项目名称: 大规模高分辨质谱数据挖掘新方法研究
项目编号: No.21305163
项目类型: 青年科学基金项目
立项/批准年度: 2014
项目学科: 数理科学和化学
项目作者: 张志敏
作者单位: 中南大学
项目金额: 25万元
中文摘要: 高分辨质谱在结构鉴定中起着非常重要的作用,但是从大规模的气质或液质数据中通过预处理和模式识别挖掘出有判别能力的标记物,然后利用高分辨质谱对其鉴定仍是复杂体系分析的关键和难点之一。目前主要采用预处理方法与模式识别,鉴定则依赖于库检索。目前预处理方法耗时且主观性大以及谱库覆盖范围有限,因此需要新的预处理、模式识别与鉴定等方法。本项目在高性能计算平台支撑下,实现高分辨质谱自动基线校正、峰检测、多元分辨和校准等方法,可快速从联用数据中挖掘用于模式识别的二维矩阵;采用随机森林和稀疏线性判别分析等方法识别出标记物;对无法用质谱库进行鉴定的标记物,通过高分辨质谱精确质量、质谱校准、同位素丰度、PubChem数据库、保留指数以及理论裂解规律等方法进行定性分析。项目成功实施将为复杂体系高分辩质谱数据提供更好分析与挖掘方法,对目前几个研究热点,如代谢组学、食品安全、天然药物活性成分等领域有很强的现实意义。

**所给数据:**
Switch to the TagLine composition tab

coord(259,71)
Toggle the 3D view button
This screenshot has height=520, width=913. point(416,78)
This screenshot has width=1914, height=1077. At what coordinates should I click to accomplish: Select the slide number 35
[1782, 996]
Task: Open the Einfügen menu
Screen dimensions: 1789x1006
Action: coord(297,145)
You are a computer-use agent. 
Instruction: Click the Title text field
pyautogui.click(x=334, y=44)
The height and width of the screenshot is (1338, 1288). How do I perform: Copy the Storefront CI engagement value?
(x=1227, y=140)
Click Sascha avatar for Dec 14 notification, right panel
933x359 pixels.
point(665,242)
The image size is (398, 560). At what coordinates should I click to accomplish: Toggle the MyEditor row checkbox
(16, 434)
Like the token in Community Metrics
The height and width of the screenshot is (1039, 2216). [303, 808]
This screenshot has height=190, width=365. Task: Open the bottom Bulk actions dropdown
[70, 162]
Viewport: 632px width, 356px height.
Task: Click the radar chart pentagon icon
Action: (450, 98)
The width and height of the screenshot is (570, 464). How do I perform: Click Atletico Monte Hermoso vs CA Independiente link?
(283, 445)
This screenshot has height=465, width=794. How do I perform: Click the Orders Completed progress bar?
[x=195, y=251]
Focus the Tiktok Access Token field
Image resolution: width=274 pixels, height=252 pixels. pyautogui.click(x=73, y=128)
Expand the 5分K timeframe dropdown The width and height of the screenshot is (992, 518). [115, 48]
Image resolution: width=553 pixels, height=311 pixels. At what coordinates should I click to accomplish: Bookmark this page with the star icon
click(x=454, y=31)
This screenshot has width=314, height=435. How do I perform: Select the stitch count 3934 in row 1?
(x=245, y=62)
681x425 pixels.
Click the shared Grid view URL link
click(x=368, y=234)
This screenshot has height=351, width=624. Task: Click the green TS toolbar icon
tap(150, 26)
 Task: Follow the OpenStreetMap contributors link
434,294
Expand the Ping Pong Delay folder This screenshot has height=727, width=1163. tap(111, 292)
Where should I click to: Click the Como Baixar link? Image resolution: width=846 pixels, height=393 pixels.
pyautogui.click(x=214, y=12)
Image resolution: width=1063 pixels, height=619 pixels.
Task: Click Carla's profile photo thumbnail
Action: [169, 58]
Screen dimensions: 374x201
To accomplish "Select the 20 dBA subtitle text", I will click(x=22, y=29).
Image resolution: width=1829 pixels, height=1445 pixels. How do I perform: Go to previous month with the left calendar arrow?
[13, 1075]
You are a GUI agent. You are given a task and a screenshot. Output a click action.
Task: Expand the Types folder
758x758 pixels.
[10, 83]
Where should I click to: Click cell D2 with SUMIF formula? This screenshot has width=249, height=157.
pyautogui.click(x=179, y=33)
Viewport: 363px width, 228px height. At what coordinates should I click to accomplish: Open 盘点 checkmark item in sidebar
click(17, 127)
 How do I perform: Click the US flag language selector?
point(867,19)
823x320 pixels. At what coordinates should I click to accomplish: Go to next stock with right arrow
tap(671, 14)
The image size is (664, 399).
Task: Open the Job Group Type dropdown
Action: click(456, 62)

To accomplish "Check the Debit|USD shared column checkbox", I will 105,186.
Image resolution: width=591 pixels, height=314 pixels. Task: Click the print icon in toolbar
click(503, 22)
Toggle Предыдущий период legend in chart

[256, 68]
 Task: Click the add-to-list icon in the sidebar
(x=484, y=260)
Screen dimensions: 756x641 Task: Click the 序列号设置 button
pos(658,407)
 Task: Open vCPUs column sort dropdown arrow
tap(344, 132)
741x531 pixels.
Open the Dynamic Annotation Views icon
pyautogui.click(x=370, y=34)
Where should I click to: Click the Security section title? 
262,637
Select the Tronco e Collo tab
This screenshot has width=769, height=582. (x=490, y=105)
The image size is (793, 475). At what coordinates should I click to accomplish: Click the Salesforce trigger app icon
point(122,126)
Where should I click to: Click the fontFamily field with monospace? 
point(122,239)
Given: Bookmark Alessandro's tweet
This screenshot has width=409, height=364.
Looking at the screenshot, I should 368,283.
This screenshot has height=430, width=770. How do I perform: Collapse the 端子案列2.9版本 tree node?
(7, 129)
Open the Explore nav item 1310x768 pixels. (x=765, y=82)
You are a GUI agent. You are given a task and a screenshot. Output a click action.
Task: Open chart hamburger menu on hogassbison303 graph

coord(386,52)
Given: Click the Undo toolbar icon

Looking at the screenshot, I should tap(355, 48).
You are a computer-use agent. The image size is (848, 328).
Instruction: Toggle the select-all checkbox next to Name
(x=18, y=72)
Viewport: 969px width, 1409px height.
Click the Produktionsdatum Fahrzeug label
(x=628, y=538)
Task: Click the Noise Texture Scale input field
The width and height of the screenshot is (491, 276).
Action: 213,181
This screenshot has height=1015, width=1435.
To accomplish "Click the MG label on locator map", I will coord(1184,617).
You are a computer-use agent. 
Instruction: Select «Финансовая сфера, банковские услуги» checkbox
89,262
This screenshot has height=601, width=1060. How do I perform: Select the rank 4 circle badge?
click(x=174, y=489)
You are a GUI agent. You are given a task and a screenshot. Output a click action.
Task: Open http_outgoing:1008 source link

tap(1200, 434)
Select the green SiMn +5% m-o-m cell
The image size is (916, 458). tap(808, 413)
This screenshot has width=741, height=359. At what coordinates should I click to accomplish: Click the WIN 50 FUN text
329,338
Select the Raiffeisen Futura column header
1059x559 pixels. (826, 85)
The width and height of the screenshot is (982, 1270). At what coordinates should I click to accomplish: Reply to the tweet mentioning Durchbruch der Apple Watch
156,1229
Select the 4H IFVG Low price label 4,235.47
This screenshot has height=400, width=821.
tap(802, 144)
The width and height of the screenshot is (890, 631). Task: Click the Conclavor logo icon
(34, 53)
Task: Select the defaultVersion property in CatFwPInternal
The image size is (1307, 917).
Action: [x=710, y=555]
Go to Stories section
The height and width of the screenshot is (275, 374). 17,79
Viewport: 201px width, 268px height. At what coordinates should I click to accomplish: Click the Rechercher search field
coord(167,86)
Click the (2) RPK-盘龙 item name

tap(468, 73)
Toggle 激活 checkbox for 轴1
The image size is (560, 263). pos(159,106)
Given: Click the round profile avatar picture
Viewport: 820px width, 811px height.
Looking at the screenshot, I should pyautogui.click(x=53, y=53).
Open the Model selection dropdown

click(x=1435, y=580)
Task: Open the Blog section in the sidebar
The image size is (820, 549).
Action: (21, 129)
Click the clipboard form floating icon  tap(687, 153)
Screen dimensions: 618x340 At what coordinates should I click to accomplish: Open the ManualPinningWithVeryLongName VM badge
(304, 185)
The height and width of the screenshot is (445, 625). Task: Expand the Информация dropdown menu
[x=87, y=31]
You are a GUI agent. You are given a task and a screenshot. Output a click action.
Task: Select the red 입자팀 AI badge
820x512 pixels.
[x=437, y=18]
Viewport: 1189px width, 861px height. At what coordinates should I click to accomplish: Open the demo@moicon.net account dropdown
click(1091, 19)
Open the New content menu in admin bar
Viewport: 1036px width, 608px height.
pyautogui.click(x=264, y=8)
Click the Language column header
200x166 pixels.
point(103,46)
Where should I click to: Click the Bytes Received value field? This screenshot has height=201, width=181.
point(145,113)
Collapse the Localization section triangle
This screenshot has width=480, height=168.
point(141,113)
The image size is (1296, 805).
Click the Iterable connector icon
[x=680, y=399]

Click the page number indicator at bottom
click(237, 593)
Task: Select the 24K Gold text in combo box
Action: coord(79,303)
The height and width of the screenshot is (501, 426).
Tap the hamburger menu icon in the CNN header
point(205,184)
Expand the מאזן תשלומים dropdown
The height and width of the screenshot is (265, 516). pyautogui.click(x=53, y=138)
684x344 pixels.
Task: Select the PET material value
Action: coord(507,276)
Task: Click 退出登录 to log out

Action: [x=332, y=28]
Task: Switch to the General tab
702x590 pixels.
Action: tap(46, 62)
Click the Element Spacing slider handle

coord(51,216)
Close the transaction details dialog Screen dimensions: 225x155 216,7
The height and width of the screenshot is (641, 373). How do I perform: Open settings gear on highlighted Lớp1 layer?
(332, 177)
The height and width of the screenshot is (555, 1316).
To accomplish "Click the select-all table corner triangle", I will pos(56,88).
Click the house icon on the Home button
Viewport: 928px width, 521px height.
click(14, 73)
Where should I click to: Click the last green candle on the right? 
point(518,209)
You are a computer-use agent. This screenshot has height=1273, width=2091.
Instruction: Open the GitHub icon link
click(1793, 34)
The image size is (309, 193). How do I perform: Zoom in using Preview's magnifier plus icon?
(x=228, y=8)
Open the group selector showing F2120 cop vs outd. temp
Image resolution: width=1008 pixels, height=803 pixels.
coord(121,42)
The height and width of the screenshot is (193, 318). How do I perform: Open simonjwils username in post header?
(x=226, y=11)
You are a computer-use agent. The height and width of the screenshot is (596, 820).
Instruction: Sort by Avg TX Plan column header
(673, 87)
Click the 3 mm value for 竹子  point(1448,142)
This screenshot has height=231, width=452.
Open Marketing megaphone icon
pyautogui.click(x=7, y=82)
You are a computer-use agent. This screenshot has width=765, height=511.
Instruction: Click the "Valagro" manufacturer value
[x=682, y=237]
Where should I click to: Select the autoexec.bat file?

**练习说明:**
把上面这份质谱数据挖掘项目的介绍从头到尾一字不差地重新打一遍。 上面这些行用不到。

**本题答案:**
项目名称: 大规模高分辨质谱数据挖掘新方法研究
项目编号: No.21305163
项目类型: 青年科学基金项目
立项/批准年度: 2014
项目学科: 数理科学和化学
项目作者: 张志敏
作者单位: 中南大学
项目金额: 25万元
中文摘要: 高分辨质谱在结构鉴定中起着非常重要的作用,但是从大规模的气质或液质数据中通过预处理和模式识别挖掘出有判别能力的标记物,然后利用高分辨质谱对其鉴定仍是复杂体系分析的关键和难点之一。目前主要采用预处理方法与模式识别,鉴定则依赖于库检索。目前预处理方法耗时且主观性大以及谱库覆盖范围有限,因此需要新的预处理、模式识别与鉴定等方法。本项目在高性能计算平台支撑下,实现高分辨质谱自动基线校正、峰检测、多元分辨和校准等方法,可快速从联用数据中挖掘用于模式识别的二维矩阵;采用随机森林和稀疏线性判别分析等方法识别出标记物;对无法用质谱库进行鉴定的标记物,通过高分辨质谱精确质量、质谱校准、同位素丰度、PubChem数据库、保留指数以及理论裂解规律等方法进行定性分析。项目成功实施将为复杂体系高分辩质谱数据提供更好分析与挖掘方法,对目前几个研究热点,如代谢组学、食品安全、天然药物活性成分等领域有很强的现实意义。